CONSIGNE: Prolongez le texte consacré à Albertine Sarrazin en reprenant juste après sa dernière phrase.

TEXTE FOURNI:
====

Albertine Sarrazin. Ce nom ne vous dit peut-être rien. Moi non plus. Jusqu’à la semaine dernière où je suis allée découvrir une pièce qui lui est dédiée. Parce qu’Albertine Sarrazin a existé et sa destinée aussi furtive que lumineuse, tragique qu’incandescente a marqué la France des années 50.
Elle est née en 1937 à Alger de parents inconnus et a été adoptée à l’âge de deux ans. Adolescente brillante mais indisciplinée, elle est placée en maison de correction à Marseille par ses parents adoptifs. Le jour de son bac, elle s’enfuit par les cuisines du lycée et rejoint Paris en stop. Elle connaît alors la misère, la délinquance, la prostitution. A 17 ans, avec sa bonne amie Emilienne, elle tente un holdup dans un magasin de confection. Une vendeuse est blessée, elle est arrêtée et condamnée à 7 ans de prison. Après cinq années d’incarcération, en 1957, elle s’évade de la prison en sautant d’un mur de dix mètres et se brise l’astragale, un petit os du talon. Alors qu’elle rampe sur la route nationale pour trouver de l’aide, une voiture s’arrête, un homme lui porte secours, la cache chez sa mère, la soigne, tombe amoureux d’elle. Cet homme, c’est Julien Sarrazin, un petit malfrat en cavale, qui deviendra le grand amour de sa vie. Après quelques mois de planque, tous les deux sont repris et se marient en prison le 7 février 1959. Albertine connaît alors le désespoir de l’incarcération. En prison, elle écrit deux livres, L’Astragale, « un petit livre d’amour pour Julien » et La Cavale. Les deux livres, publiés en 1964, connaitront un grand succès public et critique. A sa sortie en 1967, Albertine et Julien s’installeront dans un vieux mas près de Montpellier. Albertine, fragilisée par l’alcool, le tabac et sa vie chaotique, entrera en clinique pour subir l’ablation d’un rein. Mais victime d’une trop forte dose d’anesthésique, elle ne se réveillera jamais. Elle avait 29 ans.

====

EXTRAIT DE DONNÉES:
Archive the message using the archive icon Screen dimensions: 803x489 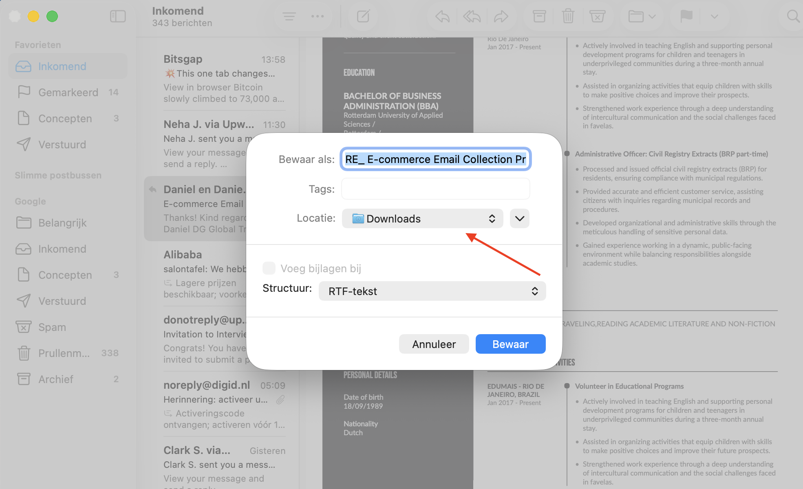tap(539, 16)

====

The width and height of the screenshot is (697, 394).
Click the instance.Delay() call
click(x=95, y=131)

====

RÉPONSE ATTENDUE:
C’est la trajectoire de cette jeune femme éprise d’absolu, d’amour et de liberté que la comédienne Mona Heftre a choisi de raconter dans son spectacle sobrement intitulé Albertine Sarrazin. J’ai beaucoup (beaucoup !) aimé ce spectacle, empreint tout à la fois de la plus grande simplicité et d’une énergie incroyable. A la manœuvre, une comédienne épatante ! Pendant 1 heure 15, Mona Heftre, chevelure argent, tout de noir vêtue, avec pour seuls accessoires une paire de talons blancs et une couverture, se glisse dans la peau d’Albertine et raconte à la première personne les grandes étapes de sa vie à travers des récits autobiographiques, des images d’archives et des chansons. Pour construire ce spectacle, elle s’est plongée dans les archives d’Albertine (carnets intimes, journal, poésies, correspondances,..) pour aller au plus près du personnage qu’elle campe avec une générosité formidable. Aussi à l’aise dans l’interprétation de la petite fille en quête d’identité, de l’adolescente frondeuse, de la jeune femme rayonnante à l’apogée de sa gloire littéraire, de la femme amoureuse et mariée, de la prisonnière en proie au désespoir et à la solitude : tout est parfaitement délivré, ressenti, transmis. Un superbe moment de théâtre !
Soirée foot PSG-Barcelone, nous étions un public de femmes ce soir-là. Après le salut et les applaudissements, Mona Heftre a eu la gentillesse de nouer le dialogue très spontanément en répondant à quelques questions sur la vie d’Albertine. Ma voisine a pu lui glisser : « Quels jolis textes et vous les dites tellement bien ! » Un joli moment qu’on aurait aimé prolonger.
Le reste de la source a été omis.